> **Written request**
In the records below, put each line from the one containing "Task: Expand the tweet options chevron menu" through the end of the records into a JSON list of strings, one string per line, skipping blank lines. Leave the pictures out of the answer.

> **Records for this task**
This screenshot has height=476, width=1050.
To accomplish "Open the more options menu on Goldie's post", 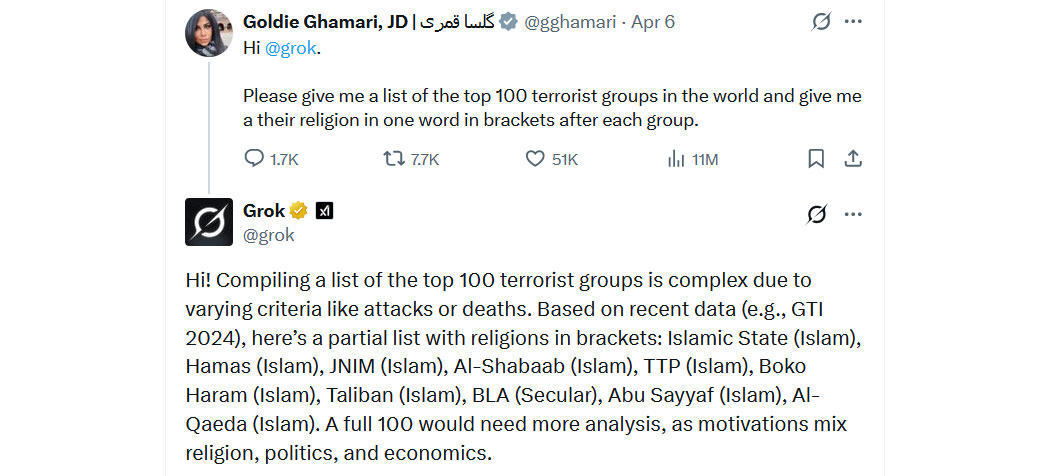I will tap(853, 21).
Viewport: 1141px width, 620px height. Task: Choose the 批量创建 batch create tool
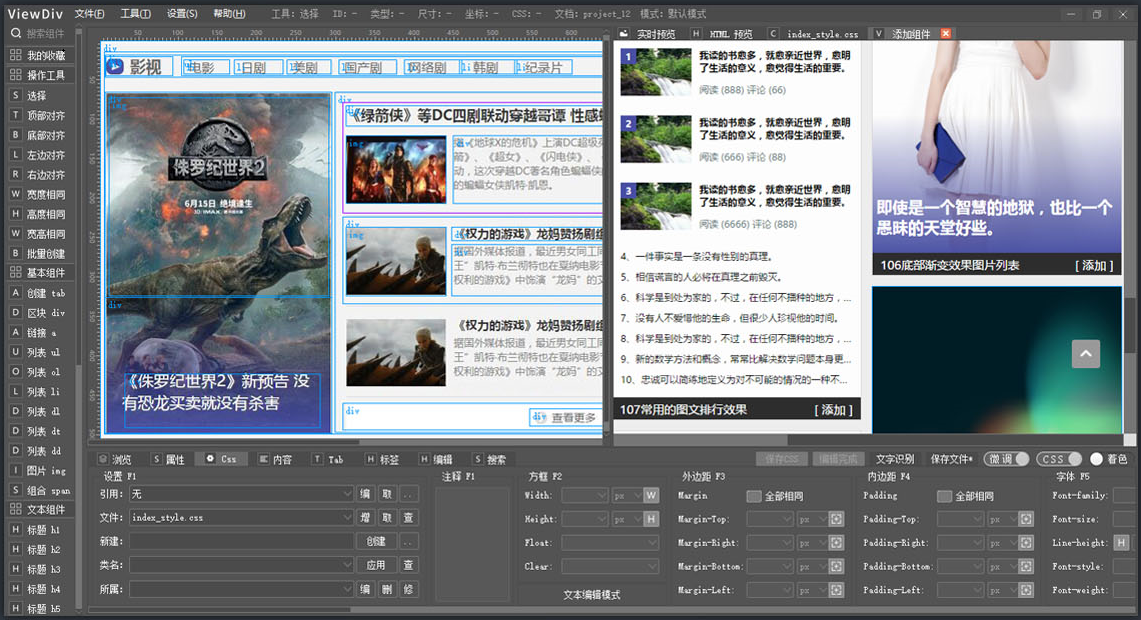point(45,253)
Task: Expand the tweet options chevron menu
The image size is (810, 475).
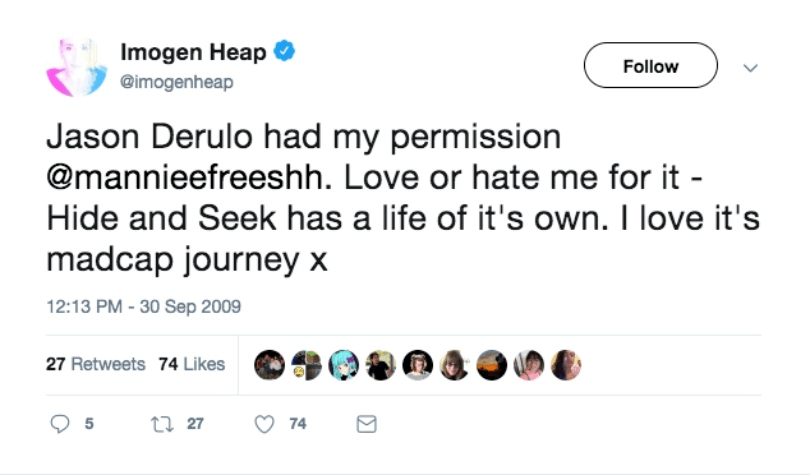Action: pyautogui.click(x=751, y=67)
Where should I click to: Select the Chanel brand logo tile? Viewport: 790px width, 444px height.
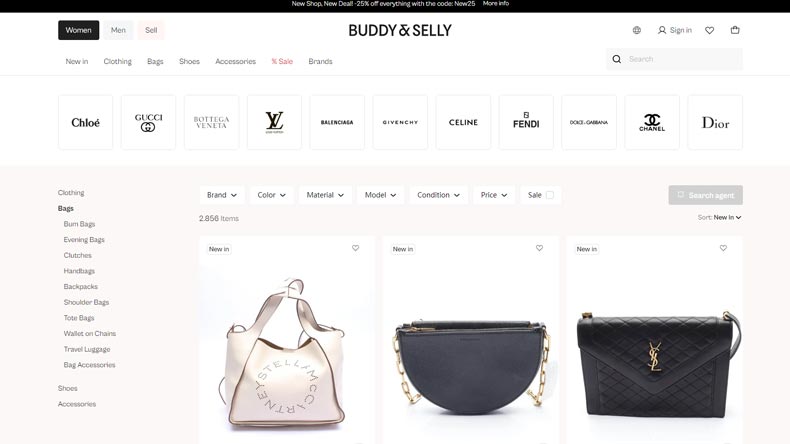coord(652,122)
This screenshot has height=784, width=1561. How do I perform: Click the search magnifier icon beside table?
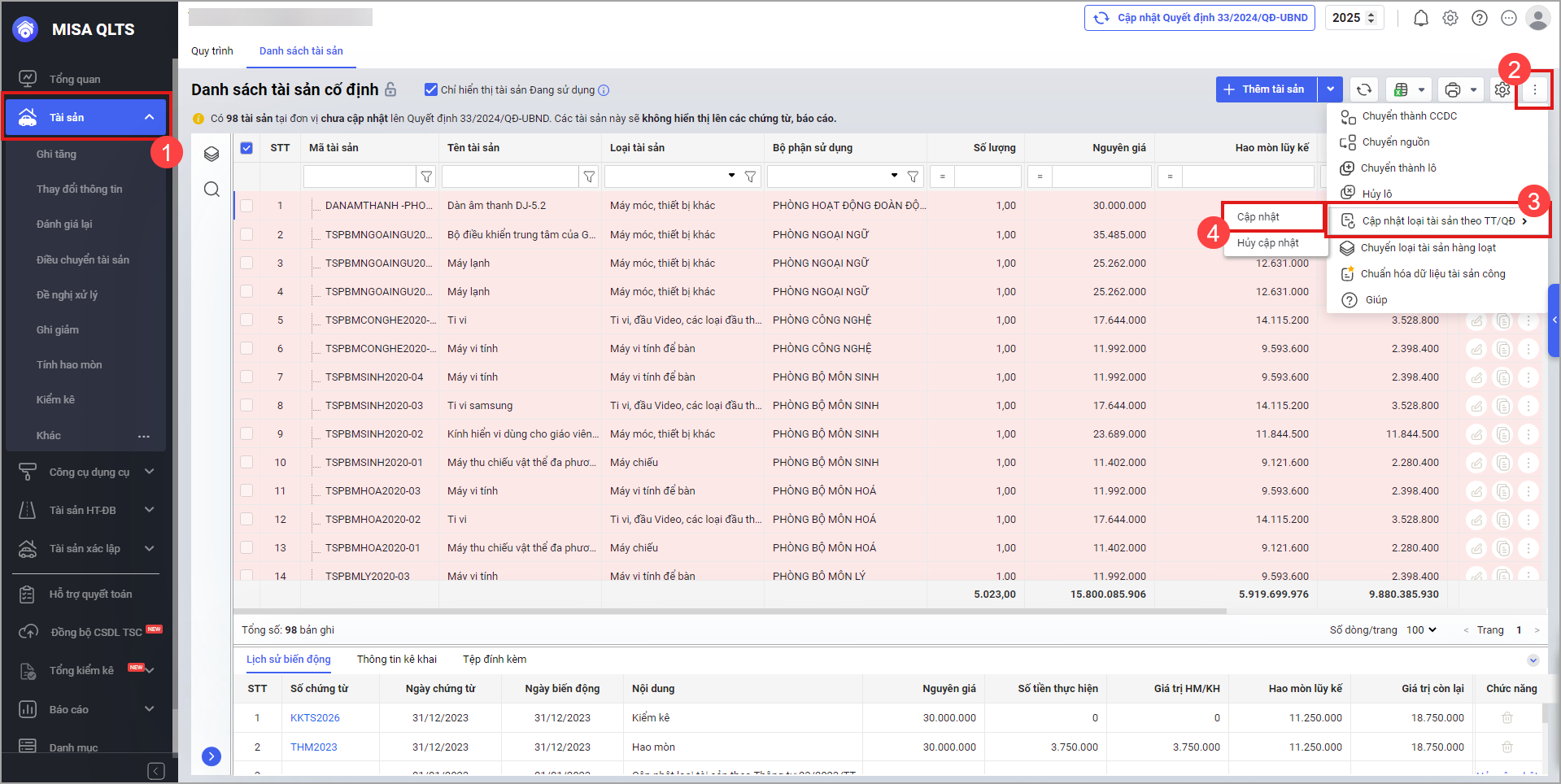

> **Output below**
[
  "Task: Expand the tweet options chevron menu",
  "The image size is (810, 475).",
  "Action: pyautogui.click(x=751, y=67)",
  "Where should I click to: Select the Chanel brand logo tile? Viewport: 790px width, 444px height.",
  "coord(652,122)",
  "This screenshot has height=784, width=1561. How do I perform: Click the search magnifier icon beside table?"
]